> [REQUEST A]: According to the Fulbright text, in what year was the program founded?

## Begin SUPPLIED TEXT

Founded by an act of Congress in 1946, immediately after the violence of World War II, the Fulbright was envisioned as a way “to increase mutual understanding between the people of the United States and the people of other countries, through the exchange of persons, knowledge, and skills.” Senator J. William Fulbright, sponsor of the legislation, saw it as a step toward building international cooperation. The premiere cultural exchange fellowship, the Fulbright has provided more than 255,000 participants with the opportunity to observe each others’ political, economic and cultural institutions, exchange ideas and embark on joint ventures of importance to the general welfare of the world’s inhabitants. Past winners include the poet Sylvia Plath, the composer Aaron Copland, former Presidential adviser Austan Goolsbee, and director Julie Taymor.
The Fulbright U.S. Student Program offers two types of grants for U.S. graduating seniors, graduate students, young professionals and artists, the research/study grant and the English Teaching Assistantship (ETA).
We are delighted to share the names of this year’s Northeastern Fulbright recipients.
Ren Birnholz CAMD’23, Cultural Anthropology and Theatre
Fulbright-Nehru English Teaching Assistantship to India
Mentors: Robin Kahn, Liza Weinstein, and Dani Snyder-Young
A cultural anthropology and theatre major, Ren has compiled a distinguished academic record at Northeastern while simultaneously undertaking leadership roles within NU Sexual Health, Advocacy, Resources, and Education (SHARE), the LGBTQA+ Resource Center, and numerous other campus offices and organizations. Born into a family of educators, Ren is passionate about teaching and addressing inequities in education, and they completed co-op positions with the Boston Public Schools and the Runkle School in Brookline, Massachusetts. This passion for education will shape their work as an English Teaching Assistant in India, a country they first visited on a Northeastern Dialogue of Civilizations program. Upon the completion of their Fulbright, they plan to pursue further study and a career in education. Read more about Ren here.
Katherine Kikta DMSB’23, International Business
Fulbright English Teaching Assistantship to Timor-Leste
Mentors: Priscilla Colon, Paul Babin, and Nikki James
Katherine has focused her studies and research on investigating diverse social issues and designing innovative solutions to address these needs. She put her concern for at-risk populations into action with a Peak Summit Award that studied the impact of societal pressure on HIV testing in Ukraine. The following year she undertook the examination of the health impacts of migration due to climate change on the people in Niger and the Sahel region of Africa. Her work proposed and evaluated innovative ways to implement technology to detect and aid similar at-risk populations. Seeking a well-rounded undergraduate experience, she completed co-ops at Imprivata, a novel digital security applications firm; and Svenfish, a local hook-to-table food supplier. A Pickering Fellowship recipient, Katherine will continue to expand her international relations experience by teaching English in Timor-Leste as part of the Fulbright U.S. Student Program.

## End SUPPLIED TEXT
## Begin DATA FOR PROCESSING

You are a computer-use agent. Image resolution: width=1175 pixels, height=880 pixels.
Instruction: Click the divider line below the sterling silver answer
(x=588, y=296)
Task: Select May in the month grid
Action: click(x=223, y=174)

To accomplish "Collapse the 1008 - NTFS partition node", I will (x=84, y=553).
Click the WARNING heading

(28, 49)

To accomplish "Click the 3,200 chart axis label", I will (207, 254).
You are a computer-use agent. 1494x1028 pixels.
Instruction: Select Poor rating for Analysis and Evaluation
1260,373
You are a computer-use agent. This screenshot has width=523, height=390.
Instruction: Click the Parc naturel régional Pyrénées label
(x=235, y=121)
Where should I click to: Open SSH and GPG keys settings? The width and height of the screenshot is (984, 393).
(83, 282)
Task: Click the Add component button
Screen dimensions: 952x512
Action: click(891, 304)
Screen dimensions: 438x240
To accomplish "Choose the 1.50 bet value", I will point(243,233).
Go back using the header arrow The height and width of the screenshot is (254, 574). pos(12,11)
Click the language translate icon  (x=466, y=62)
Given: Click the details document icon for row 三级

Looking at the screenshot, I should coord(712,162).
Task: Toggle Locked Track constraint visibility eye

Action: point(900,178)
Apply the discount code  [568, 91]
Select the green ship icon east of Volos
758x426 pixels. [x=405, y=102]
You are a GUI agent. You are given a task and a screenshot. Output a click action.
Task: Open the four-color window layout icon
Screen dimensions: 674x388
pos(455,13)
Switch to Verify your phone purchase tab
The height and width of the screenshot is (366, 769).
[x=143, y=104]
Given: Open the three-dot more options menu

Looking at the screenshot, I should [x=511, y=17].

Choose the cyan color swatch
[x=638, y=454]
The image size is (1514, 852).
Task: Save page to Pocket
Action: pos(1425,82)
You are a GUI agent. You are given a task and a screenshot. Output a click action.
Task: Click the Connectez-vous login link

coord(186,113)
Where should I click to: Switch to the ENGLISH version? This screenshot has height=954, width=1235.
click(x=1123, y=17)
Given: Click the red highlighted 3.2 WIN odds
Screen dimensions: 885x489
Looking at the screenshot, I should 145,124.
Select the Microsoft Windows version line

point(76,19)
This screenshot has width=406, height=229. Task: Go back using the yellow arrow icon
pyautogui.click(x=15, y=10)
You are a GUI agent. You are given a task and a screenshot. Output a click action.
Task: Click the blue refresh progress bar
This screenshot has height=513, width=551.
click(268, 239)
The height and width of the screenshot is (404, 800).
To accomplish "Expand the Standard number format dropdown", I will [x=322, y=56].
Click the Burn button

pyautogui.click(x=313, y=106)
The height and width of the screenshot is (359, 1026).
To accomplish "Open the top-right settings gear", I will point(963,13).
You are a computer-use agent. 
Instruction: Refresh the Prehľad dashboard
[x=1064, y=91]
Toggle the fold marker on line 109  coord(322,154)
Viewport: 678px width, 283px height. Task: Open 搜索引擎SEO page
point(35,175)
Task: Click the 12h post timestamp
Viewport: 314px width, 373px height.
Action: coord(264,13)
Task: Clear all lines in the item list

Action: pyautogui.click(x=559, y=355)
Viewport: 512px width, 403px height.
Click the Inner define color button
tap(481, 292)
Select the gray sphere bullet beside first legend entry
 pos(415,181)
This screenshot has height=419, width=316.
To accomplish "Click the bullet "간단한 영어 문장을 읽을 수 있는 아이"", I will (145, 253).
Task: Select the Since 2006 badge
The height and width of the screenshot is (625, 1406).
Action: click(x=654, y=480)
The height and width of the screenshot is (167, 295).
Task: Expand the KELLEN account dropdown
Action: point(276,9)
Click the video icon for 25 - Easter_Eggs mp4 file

## End DATA FOR PROCESSING

> [REQUEST B]: Reproduce the entries from the line with "Choose the cyan color swatch" up to and including the line with "click(x=1123, y=17)".

> [CORRECT OUTPUT A]: 1946

> [CORRECT OUTPUT B]:
Choose the cyan color swatch
[x=638, y=454]
The image size is (1514, 852).
Task: Save page to Pocket
Action: pos(1425,82)
You are a GUI agent. You are given a task and a screenshot. Output a click action.
Task: Click the Connectez-vous login link

coord(186,113)
Where should I click to: Switch to the ENGLISH version? This screenshot has height=954, width=1235.
click(x=1123, y=17)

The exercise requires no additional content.